Textbook RSA and LWE

This is a first post in a series of blog posts where I plan on building a relatively simple lattice-based public-key encryption scheme. This construction is not novel at all [1], but the intention is to

  • simplify certain optimizations that aren’t needed for security, and
  • present things in straightforward language, in terms of simple mathematical concepts.

Throughout, I will first present (insecure) constructions (that are exceedingly simple), before describing how we make them secure. These insecure constructions correspond to “noiseless learning with errors”. As we will see later in this particular post, the “noise” is central to the overall security of constructions.

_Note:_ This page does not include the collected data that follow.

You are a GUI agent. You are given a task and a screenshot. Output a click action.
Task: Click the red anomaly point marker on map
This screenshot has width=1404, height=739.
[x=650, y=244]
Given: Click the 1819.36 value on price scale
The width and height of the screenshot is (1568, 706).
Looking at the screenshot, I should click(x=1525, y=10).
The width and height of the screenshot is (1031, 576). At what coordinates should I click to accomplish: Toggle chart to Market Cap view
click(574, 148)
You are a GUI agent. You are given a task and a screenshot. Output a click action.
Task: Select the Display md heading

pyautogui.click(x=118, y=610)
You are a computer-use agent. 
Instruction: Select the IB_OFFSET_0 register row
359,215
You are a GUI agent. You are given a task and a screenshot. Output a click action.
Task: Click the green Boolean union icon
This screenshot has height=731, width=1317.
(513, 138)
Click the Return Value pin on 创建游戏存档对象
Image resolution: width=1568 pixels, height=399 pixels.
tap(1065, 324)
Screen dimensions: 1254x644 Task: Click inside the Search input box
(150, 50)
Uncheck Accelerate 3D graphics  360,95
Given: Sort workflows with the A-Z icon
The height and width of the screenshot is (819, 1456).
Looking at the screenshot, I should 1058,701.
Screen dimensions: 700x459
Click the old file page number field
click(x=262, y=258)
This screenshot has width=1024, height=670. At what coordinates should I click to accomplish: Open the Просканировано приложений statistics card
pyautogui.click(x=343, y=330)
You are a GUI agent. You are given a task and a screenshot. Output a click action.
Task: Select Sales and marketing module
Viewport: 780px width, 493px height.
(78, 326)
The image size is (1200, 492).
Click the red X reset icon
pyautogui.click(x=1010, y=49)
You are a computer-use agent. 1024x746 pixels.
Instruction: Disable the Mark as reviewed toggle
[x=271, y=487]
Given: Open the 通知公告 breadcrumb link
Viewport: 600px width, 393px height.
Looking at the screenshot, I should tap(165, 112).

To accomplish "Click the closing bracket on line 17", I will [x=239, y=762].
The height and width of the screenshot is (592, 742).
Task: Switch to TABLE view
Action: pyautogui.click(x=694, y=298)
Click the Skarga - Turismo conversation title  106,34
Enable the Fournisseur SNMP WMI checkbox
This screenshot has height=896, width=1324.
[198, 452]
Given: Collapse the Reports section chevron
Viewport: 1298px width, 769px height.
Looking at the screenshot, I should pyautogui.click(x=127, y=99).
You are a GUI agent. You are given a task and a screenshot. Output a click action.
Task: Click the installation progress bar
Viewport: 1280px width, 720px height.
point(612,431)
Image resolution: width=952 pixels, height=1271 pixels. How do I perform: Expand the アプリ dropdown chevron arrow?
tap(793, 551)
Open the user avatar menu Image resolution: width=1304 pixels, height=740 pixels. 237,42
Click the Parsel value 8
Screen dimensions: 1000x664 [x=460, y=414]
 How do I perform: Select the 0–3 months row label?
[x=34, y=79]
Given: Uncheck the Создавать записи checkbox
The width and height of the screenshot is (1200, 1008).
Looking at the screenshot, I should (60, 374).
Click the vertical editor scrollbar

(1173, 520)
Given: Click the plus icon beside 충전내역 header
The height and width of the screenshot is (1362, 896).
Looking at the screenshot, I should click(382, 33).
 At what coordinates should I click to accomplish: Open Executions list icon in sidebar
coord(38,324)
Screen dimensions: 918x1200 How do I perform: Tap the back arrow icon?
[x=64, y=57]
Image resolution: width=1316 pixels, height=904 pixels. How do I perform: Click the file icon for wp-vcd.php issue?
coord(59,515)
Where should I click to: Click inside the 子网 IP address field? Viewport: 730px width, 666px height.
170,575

Mathematically, this series of posts will be rather simple. The main things required will be matrix multiplication, and modular arithmetic. Lattice-based encryption can involve more complex topics (such as lattices, and modules over polynomial rings), but these are needed solely to investigate the security of optimized constructions. Our construction is (intentionally) far from optimized, allowing us to ignore these complex topics.

In this post I’ll first talk about other elementary approaches to teaching cryptography (namely Textbook RSA), before introducing the underlying hard problem we will use (the Learning with Errors, or LWE problem). I’ll finish by giving some informal (but formalizable) justifications for why the LWE problem is hard. Given the practical (and elementary) approach I am taking though, this justification will necessarily be at a high level.

Textbook RSA

If you’re a programmer interested in learning about cryptography, there are some decent resources available. One in particular is a scheme that cryptographers call Textbook RSA. Most websites you might try to learn about RSA from cover this scheme (see GeeksForGeeks, Wikipedia, or Simplilearn). Really, if you haven’t formally studied cryptography (but have tinkered around with it a little bit), “textbook RSA” is likely exactly what you think the RSA cryptosystem is.

Explicitly:

  1. The public-key is a product of two primes \(N = pq\), along with some value \(e\) (typically hard-coded to either 3, or the better choice [2] of \(2^{16} + 1 = 65537\)).
  2. The secret-key is the pair \((p, q)\), along with an algorithm to compute “\(e\)th roots \(\bmod N\)”, namely the map \(c\mapsto c^{1/e}\bmod N\).
  3. Encryption maps \(m\mapsto m^e\bmod N\), and
  4. Decryption maps \(c\mapsto c^{1/e}\bmod N\).

It is straightforward to see that this scheme is correct. This is because

\[m\stackrel{\mathsf{Enc}}{\mapsto}m^e\bmod N\stackrel{\mathsf{Dec}}{\mapsto}(m^e)^{1/e}\bmod N \equiv m\bmod N.\]

In words, encryption raises things to the \(e\)th power, and decryption takes \(e\)th roots. Provided these notions are defined sensibly, they are inverses, and everything works out.

One then shows a variety of things, such as

  • if you know \((p,q)\), you can efficiently take \(e\)th roots, and
  • if you don’t know \((p,q)\), the “obvious” way to take \(e\)th roots is factoring \(N\) first [3].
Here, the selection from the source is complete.